Salustiano Sanchez-Blazquez, a former musician and coal miner certified by Guinness World Records as the world's oldest man, has died at 112.

Guinness consultant Robert Young said Mr Sanchez-Blazquez died at a nursing home in Grand Island, New York.

Nicknamed "Shorty", Mr Sanchez-Blazquez became the world's oldest man when Jiroemon Kimura died in June at 116.

Mr Sanchez-Blazquez was born on June 8 1901 in the village of El Tejado de Bejar in Spain. He moved to Cuba at 17, then to the United States in 1920 where he worked in the coal mines of Lynch, Kentucky.

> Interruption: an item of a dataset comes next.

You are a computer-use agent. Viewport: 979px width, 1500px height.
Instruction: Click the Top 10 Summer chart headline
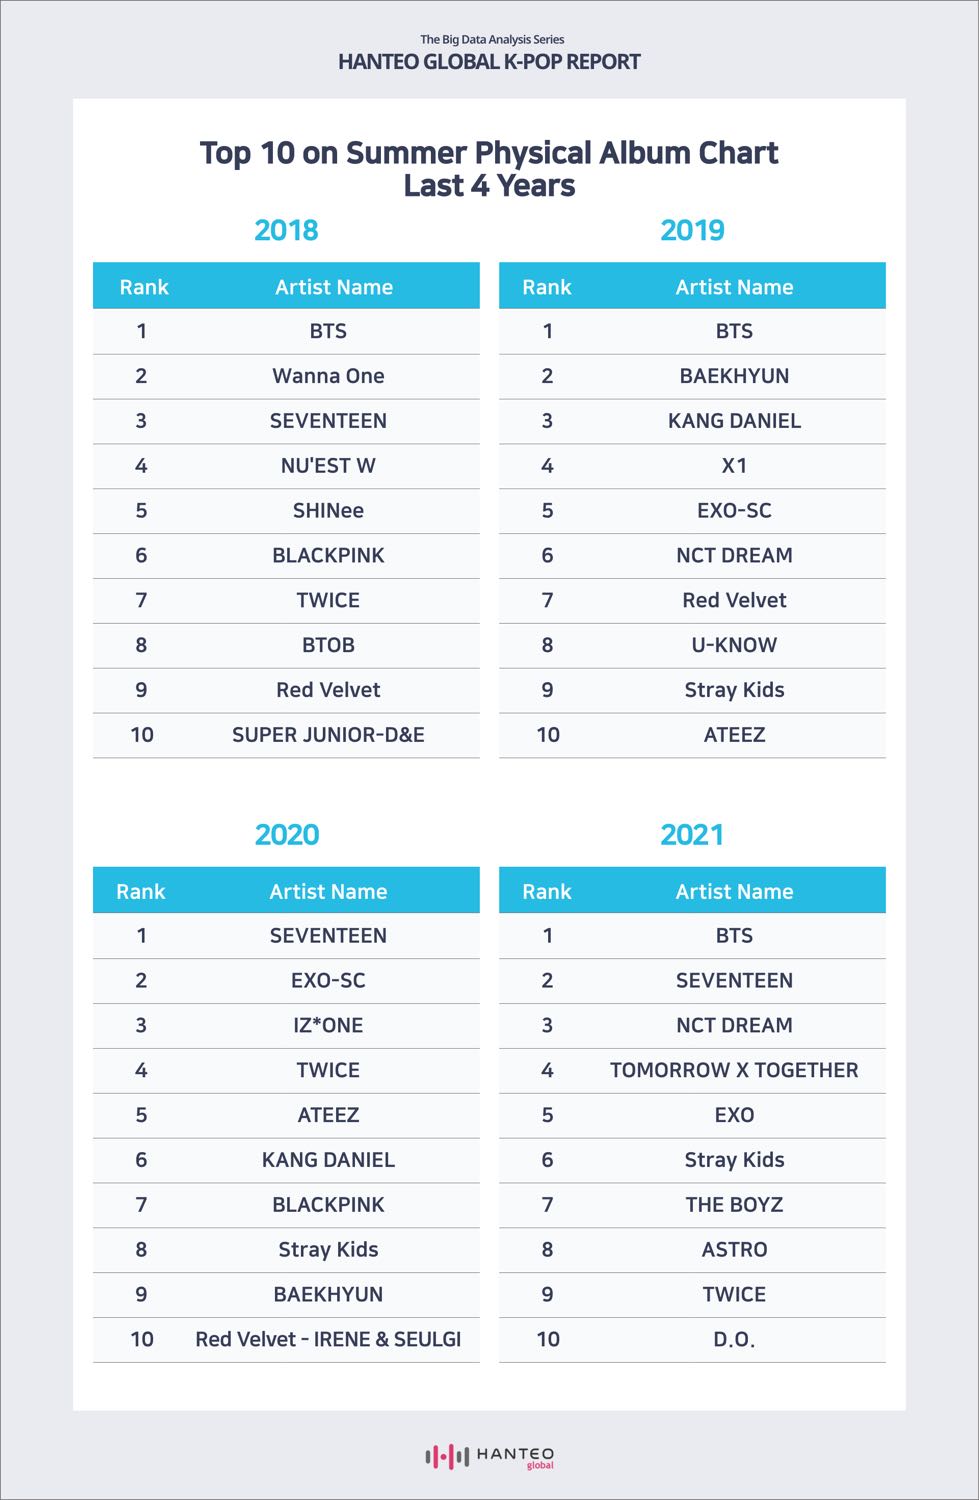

He eventually moved to the Niagara Falls area.

He had two children, seven grandchildren, 15 great-grandchildren and five great-great-grandchildren.

Guinness says the world's oldest person is a woman, 115-year-old Misao Okawa of Japan.

Mr Young said 90 per cent of all supercentenarians were women and Mr Sanchez-Blazquez had been the only man born in 1901 with proof of birth.

Arturo Licata, 111, of Italy, is now the leading candidate to be officially recognised by Guinness as the current world's oldest man and Guinness will make a pronouncement on him at a later date.

The oldest authenticated person was Jeanne Louise Calment of France, who died at 122 years and 164 days.